CO NALEŻY ZROBIĆ:
Wyodrębnij dosłownie z tekstu o systemie ETS2 fragment od słów „Tym razem nie” aż do słów „na nowego elektryka.” włącznie.

FRAGMENT DOKUMENTU:
= = =
Zważywszy na niższe koszty pracy, szczególnie w państwach azjatyckich, powoduje to, że firmy z obszaru Unii Europejskiej znalazły się w odwrocie.
Jaka może być recepta na taką sytuację? Kolejny etap rewolucji i dokręcanie śruby. Przed nami ETS2.
Tym razem nie tylko duże firmy będą obciążone „podatkiem od powietrza”. Zapłacą także mniejsze przedsiębiorstwa, do tej pory zwolnione z zakupu praw do emisji. Obłożony opłatami zostanie transport. Na celowniku znajdą się również gospodarstwa domowe. Co to wszystko w praktyce oznacza?
Opodatkowanie transportu odbędzie się najprawdopodobniej poprzez zwiększenie kosztu paliwa. Z pobieżnych analiz wynika, że jego cena może wzrosnąć o jedną czwartą. Zapłacą za nie głównie mniej zamożni posiadacze starszych modeli aut, których nie będzie stać na nowego elektryka.
= = =
Wpisy zbioru danych:
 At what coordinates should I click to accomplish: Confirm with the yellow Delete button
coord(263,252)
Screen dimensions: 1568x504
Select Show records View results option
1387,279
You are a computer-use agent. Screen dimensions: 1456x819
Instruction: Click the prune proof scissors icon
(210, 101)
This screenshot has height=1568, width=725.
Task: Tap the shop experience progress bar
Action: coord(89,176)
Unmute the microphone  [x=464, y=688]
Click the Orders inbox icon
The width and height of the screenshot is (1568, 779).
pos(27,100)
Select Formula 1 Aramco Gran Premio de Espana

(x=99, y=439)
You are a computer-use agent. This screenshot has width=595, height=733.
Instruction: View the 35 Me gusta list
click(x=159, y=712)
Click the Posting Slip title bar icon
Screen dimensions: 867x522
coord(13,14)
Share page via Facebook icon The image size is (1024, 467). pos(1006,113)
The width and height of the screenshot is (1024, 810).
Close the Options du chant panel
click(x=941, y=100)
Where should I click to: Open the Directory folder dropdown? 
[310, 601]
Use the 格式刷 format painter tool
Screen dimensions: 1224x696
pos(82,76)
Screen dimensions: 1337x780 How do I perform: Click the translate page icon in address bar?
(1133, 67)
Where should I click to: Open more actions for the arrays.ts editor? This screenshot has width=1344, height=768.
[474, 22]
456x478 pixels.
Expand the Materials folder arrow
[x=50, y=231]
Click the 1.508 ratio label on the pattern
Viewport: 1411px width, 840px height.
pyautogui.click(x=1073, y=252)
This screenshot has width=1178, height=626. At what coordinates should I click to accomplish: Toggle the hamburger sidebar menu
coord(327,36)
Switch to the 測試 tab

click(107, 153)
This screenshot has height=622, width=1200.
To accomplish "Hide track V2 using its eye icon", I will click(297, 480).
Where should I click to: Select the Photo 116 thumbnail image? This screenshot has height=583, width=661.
= = =
WYNIK ĆWICZENIA:
Tym razem nie tylko duże firmy będą obciążone „podatkiem od powietrza”. Zapłacą także mniejsze przedsiębiorstwa, do tej pory zwolnione z zakupu praw do emisji. Obłożony opłatami zostanie transport. Na celowniku znajdą się również gospodarstwa domowe. Co to wszystko w praktyce oznacza?
Opodatkowanie transportu odbędzie się najprawdopodobniej poprzez zwiększenie kosztu paliwa. Z pobieżnych analiz wynika, że jego cena może wzrosnąć o jedną czwartą. Zapłacą za nie głównie mniej zamożni posiadacze starszych modeli aut, których nie będzie stać na nowego elektryka.